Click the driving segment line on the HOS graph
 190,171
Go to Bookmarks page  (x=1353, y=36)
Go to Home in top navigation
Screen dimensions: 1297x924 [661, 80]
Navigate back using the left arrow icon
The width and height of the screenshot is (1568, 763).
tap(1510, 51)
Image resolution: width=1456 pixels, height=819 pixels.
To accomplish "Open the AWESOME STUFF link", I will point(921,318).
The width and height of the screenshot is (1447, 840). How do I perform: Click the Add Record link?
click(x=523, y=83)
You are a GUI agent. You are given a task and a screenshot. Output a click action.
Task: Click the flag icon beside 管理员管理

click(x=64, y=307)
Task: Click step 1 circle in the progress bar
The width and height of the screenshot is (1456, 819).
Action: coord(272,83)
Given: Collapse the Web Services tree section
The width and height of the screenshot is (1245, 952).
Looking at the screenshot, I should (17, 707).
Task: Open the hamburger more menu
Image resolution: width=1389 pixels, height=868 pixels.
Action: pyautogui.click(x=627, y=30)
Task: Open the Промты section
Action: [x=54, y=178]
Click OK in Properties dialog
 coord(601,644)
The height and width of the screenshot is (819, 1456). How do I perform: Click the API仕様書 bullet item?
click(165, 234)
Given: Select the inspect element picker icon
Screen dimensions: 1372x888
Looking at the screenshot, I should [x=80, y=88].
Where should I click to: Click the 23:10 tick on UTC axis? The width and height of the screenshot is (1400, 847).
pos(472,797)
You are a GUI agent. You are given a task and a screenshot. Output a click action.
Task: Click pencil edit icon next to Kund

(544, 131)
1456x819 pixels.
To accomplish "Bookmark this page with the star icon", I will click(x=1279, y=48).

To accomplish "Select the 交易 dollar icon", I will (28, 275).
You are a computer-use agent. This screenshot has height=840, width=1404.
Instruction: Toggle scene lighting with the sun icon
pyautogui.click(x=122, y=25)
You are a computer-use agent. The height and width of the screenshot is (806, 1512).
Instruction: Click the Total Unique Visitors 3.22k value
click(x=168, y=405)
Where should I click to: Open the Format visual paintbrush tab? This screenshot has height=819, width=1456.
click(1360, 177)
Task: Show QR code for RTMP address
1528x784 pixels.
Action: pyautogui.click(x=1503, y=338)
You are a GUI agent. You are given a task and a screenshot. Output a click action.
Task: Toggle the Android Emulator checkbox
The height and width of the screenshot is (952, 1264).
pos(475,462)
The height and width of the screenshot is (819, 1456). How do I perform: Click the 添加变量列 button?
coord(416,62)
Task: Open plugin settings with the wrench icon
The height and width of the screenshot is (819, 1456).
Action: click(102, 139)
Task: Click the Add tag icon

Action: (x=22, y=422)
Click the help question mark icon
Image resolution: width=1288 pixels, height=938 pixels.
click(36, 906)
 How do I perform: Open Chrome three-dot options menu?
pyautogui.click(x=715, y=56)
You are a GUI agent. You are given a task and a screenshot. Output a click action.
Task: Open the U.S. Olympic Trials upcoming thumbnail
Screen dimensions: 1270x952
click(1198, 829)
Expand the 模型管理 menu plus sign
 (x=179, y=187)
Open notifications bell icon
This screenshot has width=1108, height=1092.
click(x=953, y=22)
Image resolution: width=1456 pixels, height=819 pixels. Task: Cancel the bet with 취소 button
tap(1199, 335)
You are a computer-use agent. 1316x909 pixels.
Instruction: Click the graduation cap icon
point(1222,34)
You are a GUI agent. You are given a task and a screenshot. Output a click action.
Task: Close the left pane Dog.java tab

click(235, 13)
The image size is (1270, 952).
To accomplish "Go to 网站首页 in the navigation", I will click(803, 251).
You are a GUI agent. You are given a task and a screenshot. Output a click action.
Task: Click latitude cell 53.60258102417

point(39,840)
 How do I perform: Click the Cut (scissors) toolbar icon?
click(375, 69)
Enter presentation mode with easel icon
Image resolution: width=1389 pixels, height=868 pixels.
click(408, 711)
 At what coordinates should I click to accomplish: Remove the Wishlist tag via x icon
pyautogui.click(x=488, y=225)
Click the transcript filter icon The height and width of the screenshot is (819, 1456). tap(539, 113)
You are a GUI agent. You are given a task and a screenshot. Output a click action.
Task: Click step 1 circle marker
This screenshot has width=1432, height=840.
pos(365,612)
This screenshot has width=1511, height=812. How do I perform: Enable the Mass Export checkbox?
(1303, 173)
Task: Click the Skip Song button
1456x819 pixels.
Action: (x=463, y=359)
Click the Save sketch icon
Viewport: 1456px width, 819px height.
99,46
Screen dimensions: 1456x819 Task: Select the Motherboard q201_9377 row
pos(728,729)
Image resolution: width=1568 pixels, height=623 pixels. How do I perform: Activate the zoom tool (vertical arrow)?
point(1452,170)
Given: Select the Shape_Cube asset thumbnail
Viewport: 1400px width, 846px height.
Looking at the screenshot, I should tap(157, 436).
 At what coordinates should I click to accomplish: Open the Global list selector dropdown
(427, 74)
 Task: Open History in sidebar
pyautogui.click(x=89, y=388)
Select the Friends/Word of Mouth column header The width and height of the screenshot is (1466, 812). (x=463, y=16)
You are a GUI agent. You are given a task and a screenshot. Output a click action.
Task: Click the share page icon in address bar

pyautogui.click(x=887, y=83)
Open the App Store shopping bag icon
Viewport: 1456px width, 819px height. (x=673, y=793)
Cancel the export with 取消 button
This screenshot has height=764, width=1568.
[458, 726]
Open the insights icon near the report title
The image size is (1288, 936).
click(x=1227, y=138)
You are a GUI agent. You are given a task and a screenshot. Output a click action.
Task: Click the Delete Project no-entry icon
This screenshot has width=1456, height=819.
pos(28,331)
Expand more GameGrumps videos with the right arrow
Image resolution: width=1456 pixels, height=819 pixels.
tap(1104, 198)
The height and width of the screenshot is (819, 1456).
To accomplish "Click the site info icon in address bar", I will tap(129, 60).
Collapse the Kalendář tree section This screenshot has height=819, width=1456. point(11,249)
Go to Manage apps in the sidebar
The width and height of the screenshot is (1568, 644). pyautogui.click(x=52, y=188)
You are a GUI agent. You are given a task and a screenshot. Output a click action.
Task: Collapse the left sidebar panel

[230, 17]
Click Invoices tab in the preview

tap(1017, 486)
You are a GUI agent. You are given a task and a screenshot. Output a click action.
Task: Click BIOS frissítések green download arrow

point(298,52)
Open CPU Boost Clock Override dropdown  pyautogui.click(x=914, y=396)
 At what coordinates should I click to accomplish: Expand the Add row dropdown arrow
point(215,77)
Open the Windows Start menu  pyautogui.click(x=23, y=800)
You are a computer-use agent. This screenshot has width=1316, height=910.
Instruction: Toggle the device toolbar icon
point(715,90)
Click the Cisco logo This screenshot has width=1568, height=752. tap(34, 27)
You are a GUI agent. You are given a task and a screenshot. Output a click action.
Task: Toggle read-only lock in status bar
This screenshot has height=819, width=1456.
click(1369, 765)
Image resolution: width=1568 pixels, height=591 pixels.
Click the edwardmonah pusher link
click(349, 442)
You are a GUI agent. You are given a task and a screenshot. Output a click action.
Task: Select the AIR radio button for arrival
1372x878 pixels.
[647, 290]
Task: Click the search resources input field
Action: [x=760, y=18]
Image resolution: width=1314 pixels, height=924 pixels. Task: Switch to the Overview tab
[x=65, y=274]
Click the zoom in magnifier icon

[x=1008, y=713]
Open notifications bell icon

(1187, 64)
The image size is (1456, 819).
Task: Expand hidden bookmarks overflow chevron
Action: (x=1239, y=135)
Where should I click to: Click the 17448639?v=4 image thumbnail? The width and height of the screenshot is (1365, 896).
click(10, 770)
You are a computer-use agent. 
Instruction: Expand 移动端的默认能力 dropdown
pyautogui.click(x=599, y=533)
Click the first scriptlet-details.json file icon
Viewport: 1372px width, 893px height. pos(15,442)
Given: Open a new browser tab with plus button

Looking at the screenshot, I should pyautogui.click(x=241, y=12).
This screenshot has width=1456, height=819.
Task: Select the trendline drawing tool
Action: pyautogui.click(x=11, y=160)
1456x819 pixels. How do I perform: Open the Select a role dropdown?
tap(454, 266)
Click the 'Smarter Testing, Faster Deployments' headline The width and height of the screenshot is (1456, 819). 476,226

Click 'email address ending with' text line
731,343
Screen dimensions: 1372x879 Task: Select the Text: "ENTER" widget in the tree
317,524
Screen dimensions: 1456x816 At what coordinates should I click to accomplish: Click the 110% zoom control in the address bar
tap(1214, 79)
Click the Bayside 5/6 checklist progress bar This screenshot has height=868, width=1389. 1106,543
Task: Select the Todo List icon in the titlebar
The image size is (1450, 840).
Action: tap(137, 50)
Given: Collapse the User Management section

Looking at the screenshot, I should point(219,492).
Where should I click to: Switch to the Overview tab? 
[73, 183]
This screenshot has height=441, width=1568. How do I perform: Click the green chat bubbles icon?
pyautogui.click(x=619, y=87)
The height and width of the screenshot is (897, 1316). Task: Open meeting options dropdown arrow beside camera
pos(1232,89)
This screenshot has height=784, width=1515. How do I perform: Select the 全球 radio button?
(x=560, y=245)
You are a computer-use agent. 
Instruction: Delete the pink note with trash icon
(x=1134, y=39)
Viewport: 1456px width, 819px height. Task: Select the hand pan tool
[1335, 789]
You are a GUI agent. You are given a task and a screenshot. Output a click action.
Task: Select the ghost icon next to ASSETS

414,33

--------

The task:
Copy the records above exactly, starting at the line that contains "This screenshot has height=784, width=1515." and ending at the last line, and leave out all earlier lines.

Task solution:
This screenshot has height=784, width=1515. How do I perform: Select the 全球 radio button?
(x=560, y=245)
You are a computer-use agent. 
Instruction: Delete the pink note with trash icon
(x=1134, y=39)
Viewport: 1456px width, 819px height. Task: Select the hand pan tool
[1335, 789]
You are a GUI agent. You are given a task and a screenshot. Output a click action.
Task: Select the ghost icon next to ASSETS

414,33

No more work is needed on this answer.